The February ANZ Business Outlook speculated that inflation could hit 8 per cent rather than 6.5 per cent forecast by the Reserve Bank and economists. ANZ said inflation and cost expectations and pricing intentions have reached fresh record highs, while business confidence has fallen 28 points compared with December.
Chorus, which has started a $150m share buy-back, rose 15.5c or 2.17 per cent to $7.305; a2 Milk was up 17c or 2.94 per cent to $5.95; Ryman Healthcare gained 47c or 4.93 per cent to $10; Freightways increased 13c to $12.18; and Mainfreight collected $1.39 or 1.78 per cent to $79.39.
Energy companies had a better day.
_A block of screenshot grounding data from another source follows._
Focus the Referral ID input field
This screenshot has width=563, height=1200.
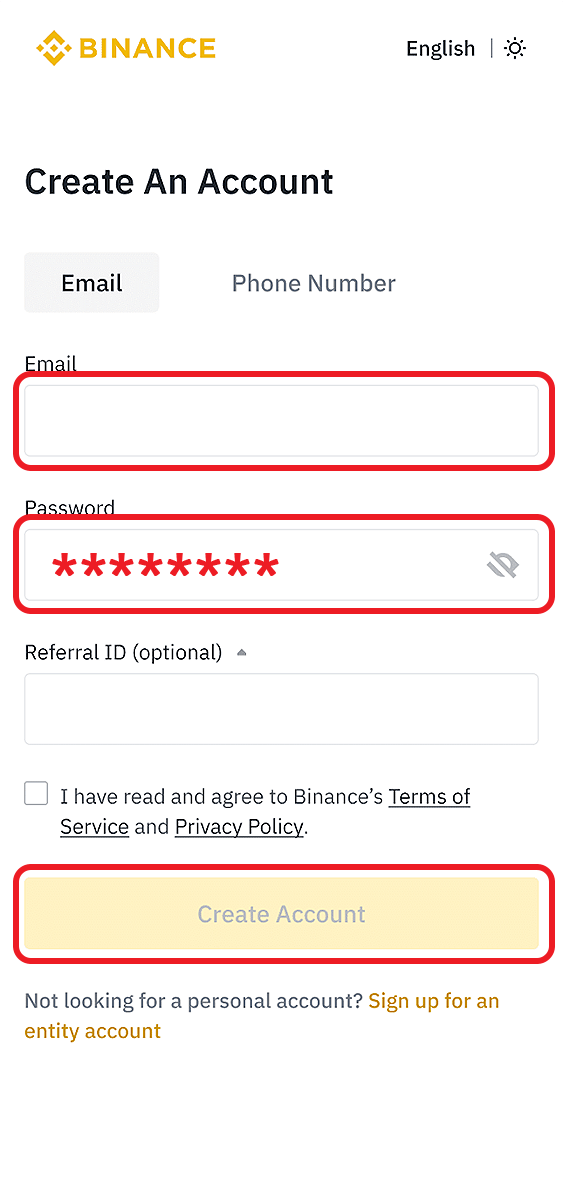coord(282,709)
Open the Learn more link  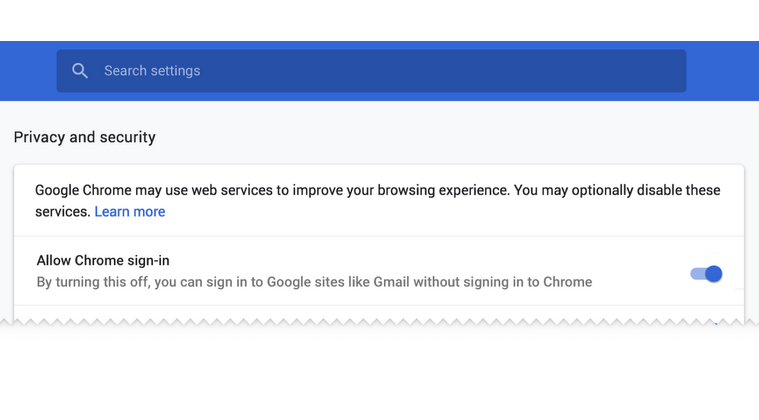130,211
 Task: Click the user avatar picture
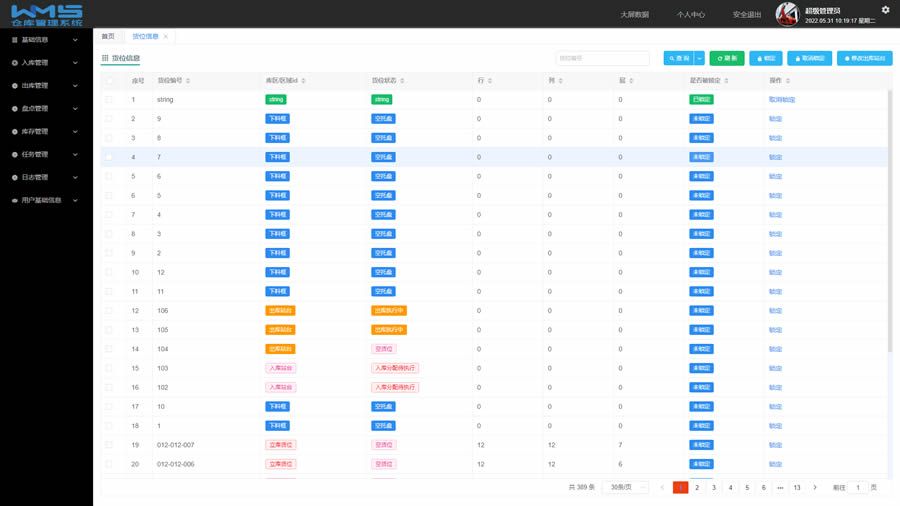(787, 14)
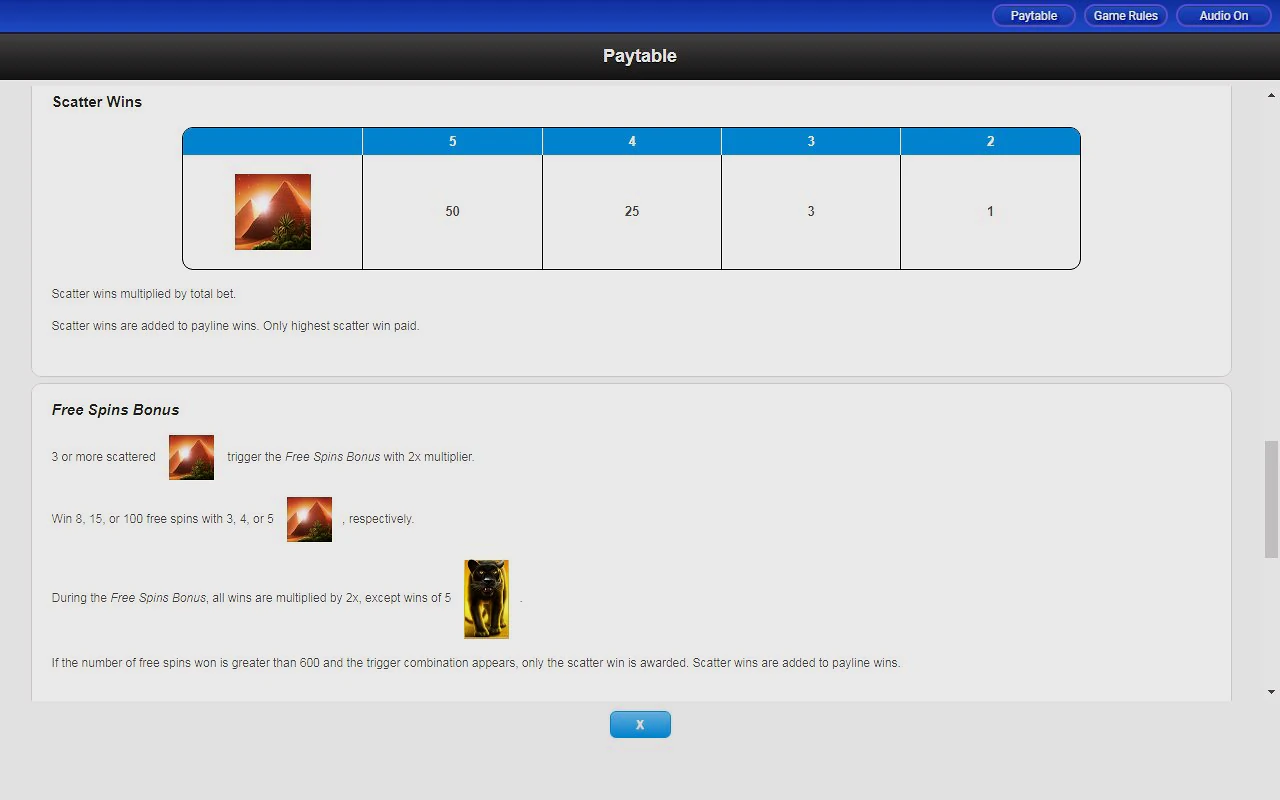Click the Free Spins Bonus heading
Image resolution: width=1280 pixels, height=800 pixels.
[x=115, y=410]
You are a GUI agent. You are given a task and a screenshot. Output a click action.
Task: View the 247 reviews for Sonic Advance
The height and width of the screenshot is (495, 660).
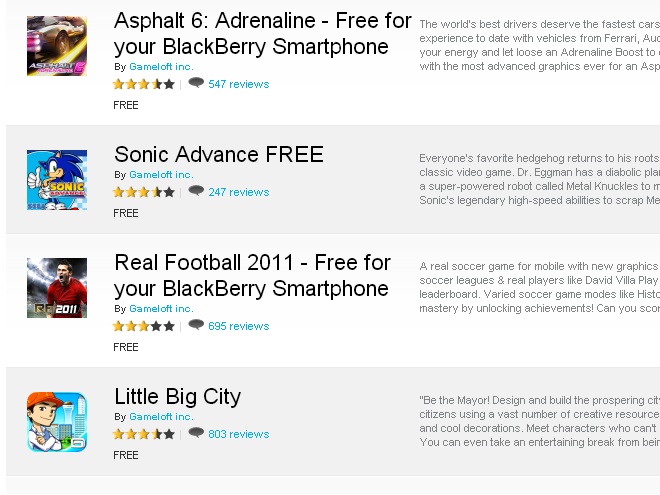pyautogui.click(x=238, y=192)
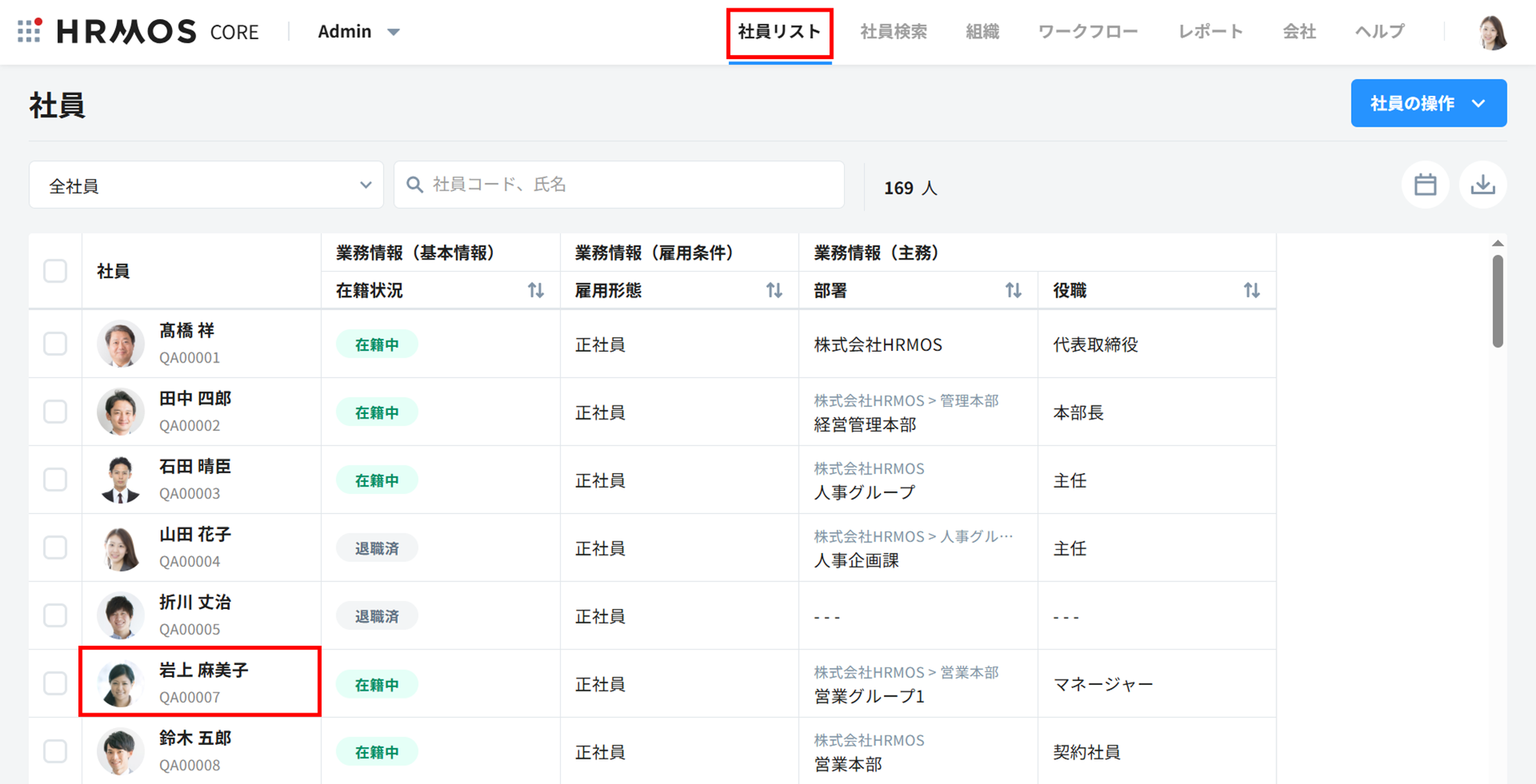Click the vertical scrollbar thumb
1536x784 pixels.
pyautogui.click(x=1497, y=301)
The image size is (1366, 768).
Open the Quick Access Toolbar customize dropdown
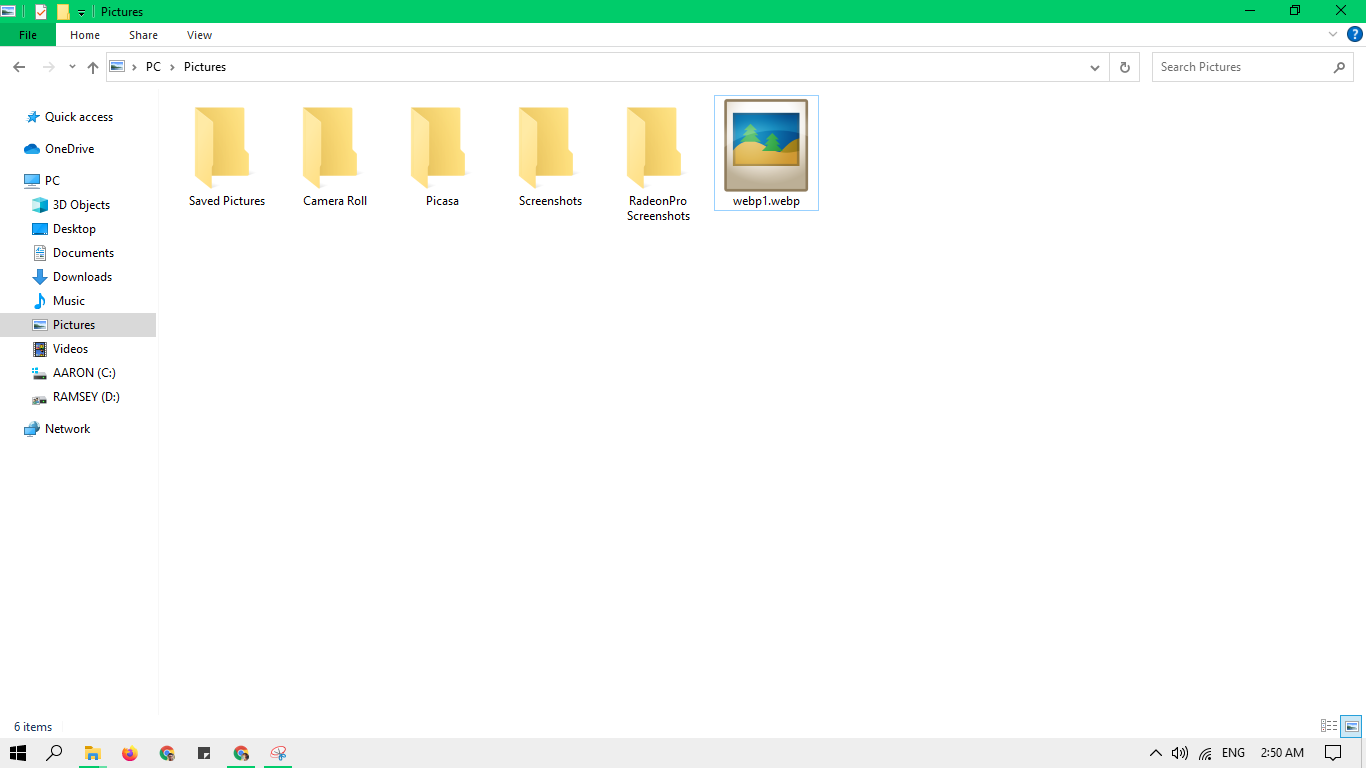(82, 12)
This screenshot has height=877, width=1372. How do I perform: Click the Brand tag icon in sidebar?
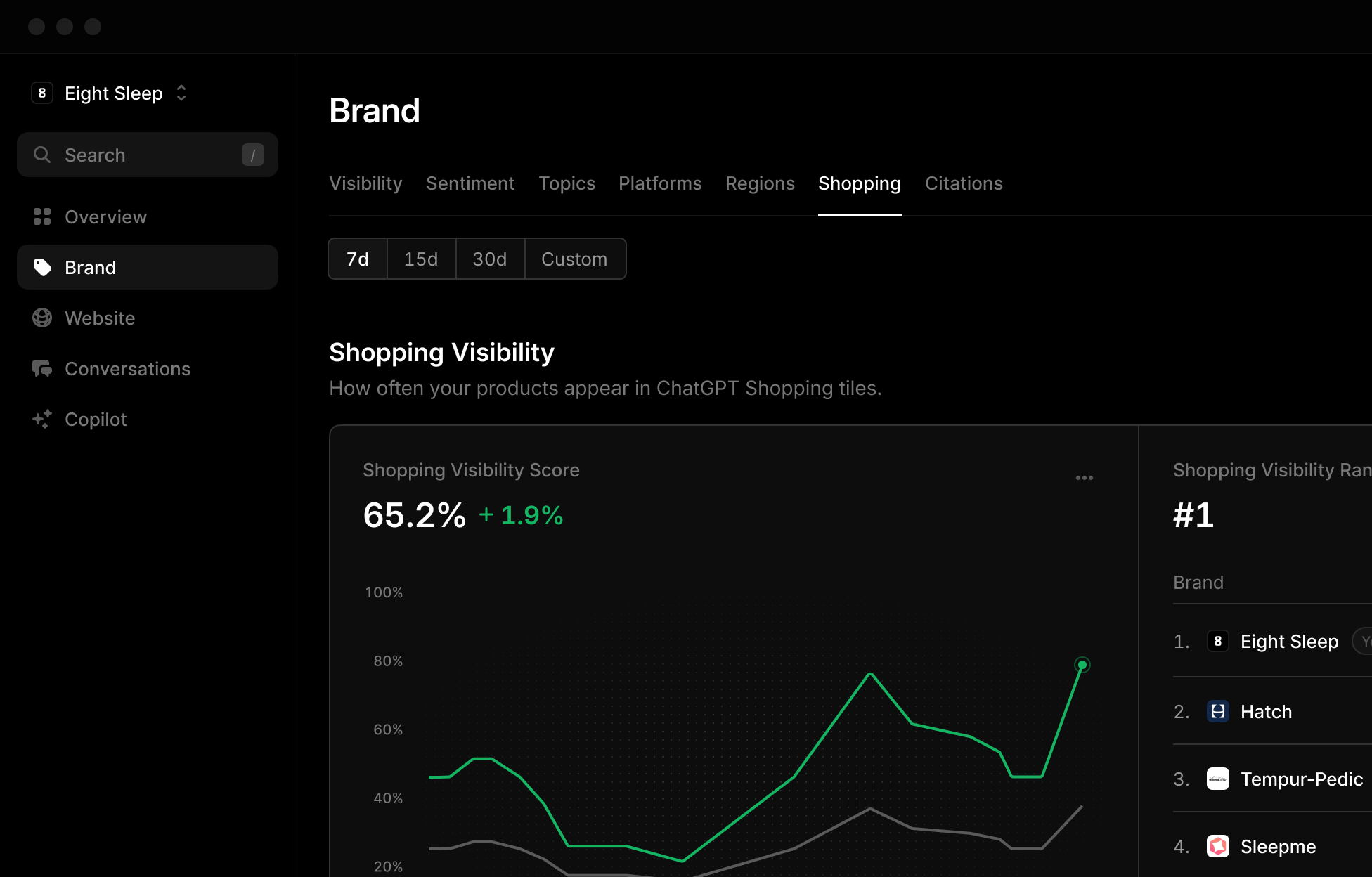pos(42,267)
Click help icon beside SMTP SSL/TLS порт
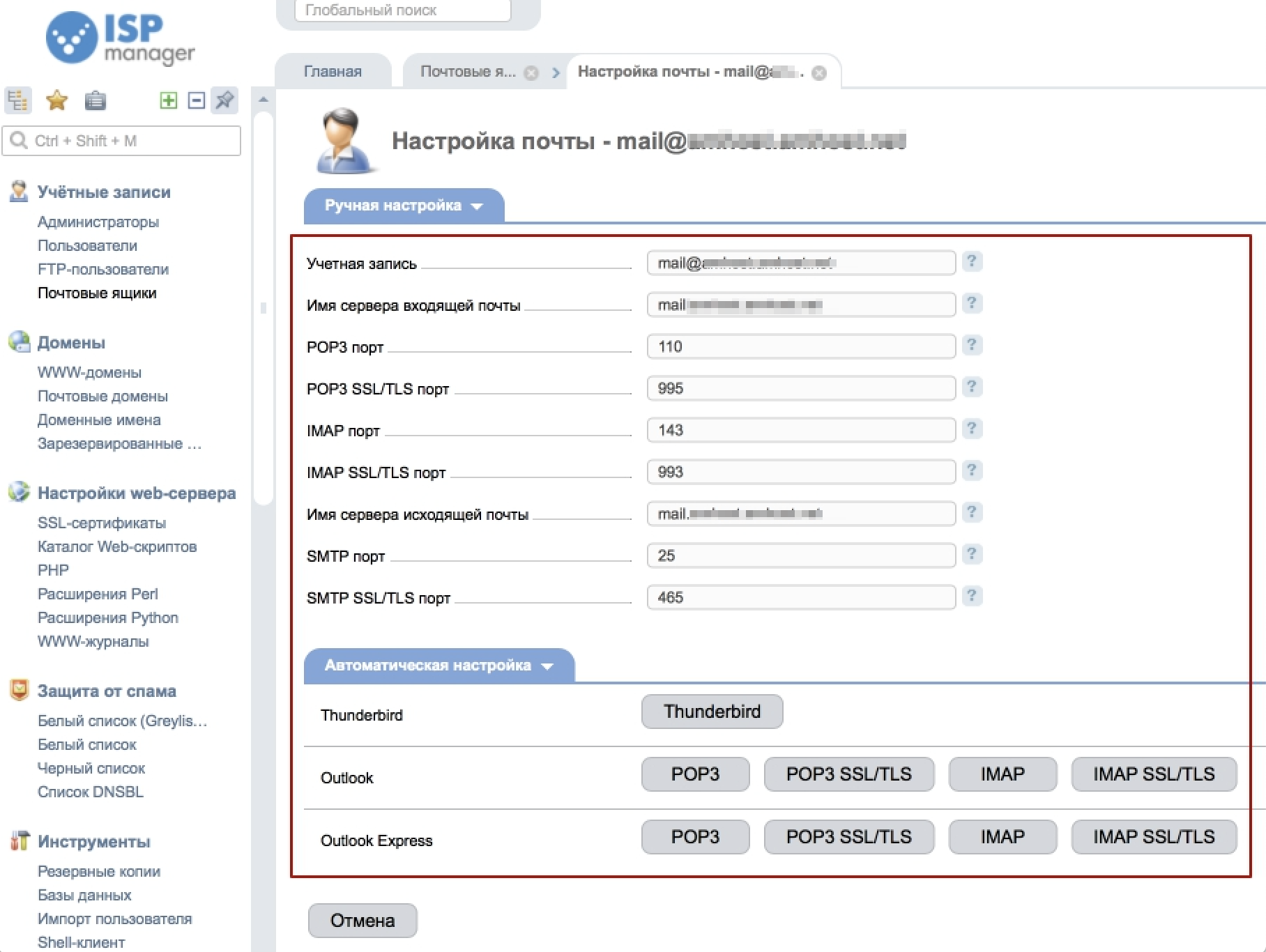Image resolution: width=1266 pixels, height=952 pixels. click(x=971, y=596)
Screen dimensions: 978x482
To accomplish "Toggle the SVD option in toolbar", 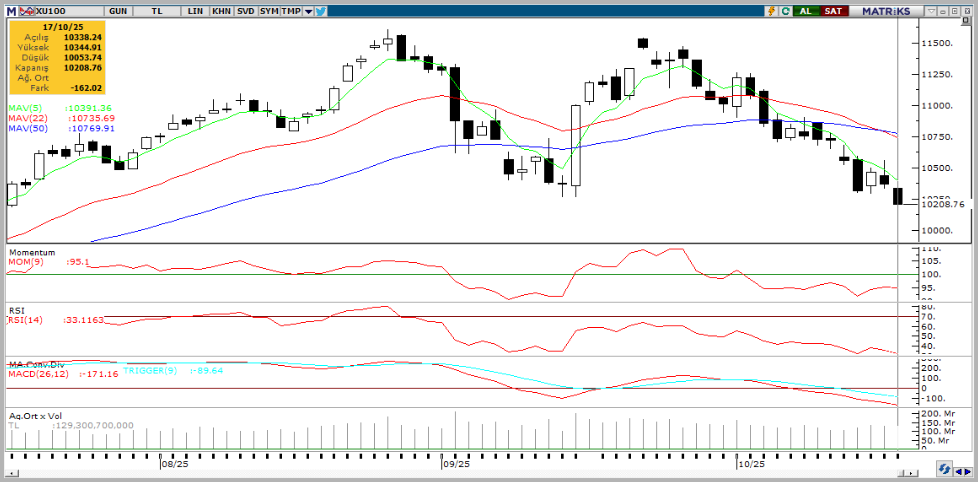I will pyautogui.click(x=245, y=10).
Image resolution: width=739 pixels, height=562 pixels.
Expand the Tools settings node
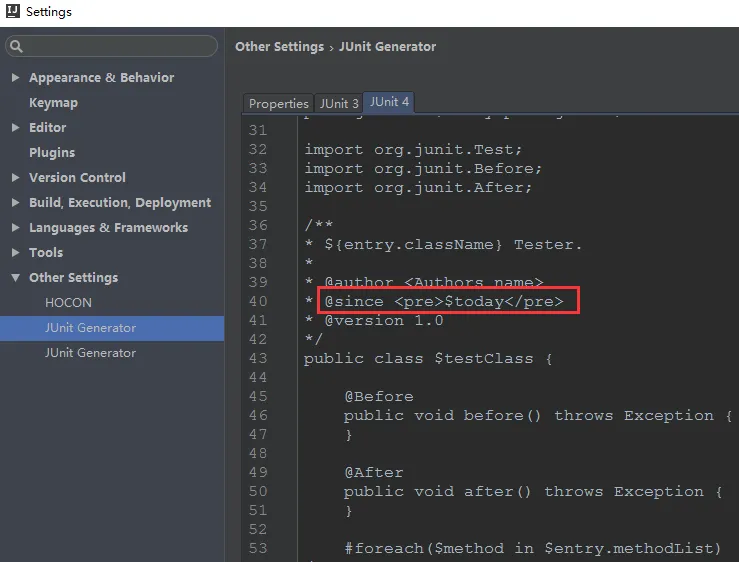[x=15, y=253]
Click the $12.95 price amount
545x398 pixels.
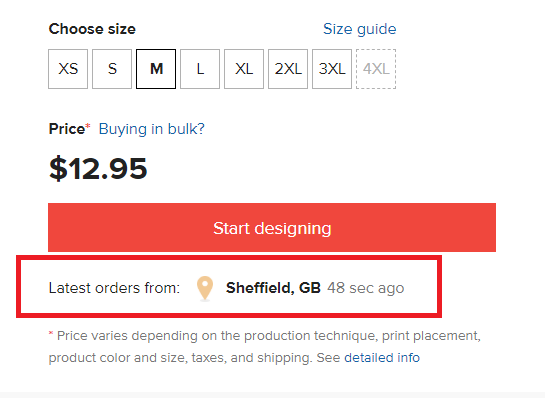tap(98, 169)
Meridian gained 11.5c or 2.36 per cent to $4.995; Mercury was up 10c to $5.72; Contact increased 8c to $8.12; and Vector was up 11c or 2.98 per cent to $3.80.
NZME climbed 10c or 7.69 per cent to $1.40; Sky Network Television gained 6c or 2.35 per cent to $2.61; Tourism Holdings rose 15c or 6.07 per cent to $2.62; Rakon increased 8c or 4.68 per cent to $1.79; Scales Corporation collected 24c or 4.99 per cent to $5.05; and Sky City Entertainment was up 6c or 2.07 per cent to $2.96.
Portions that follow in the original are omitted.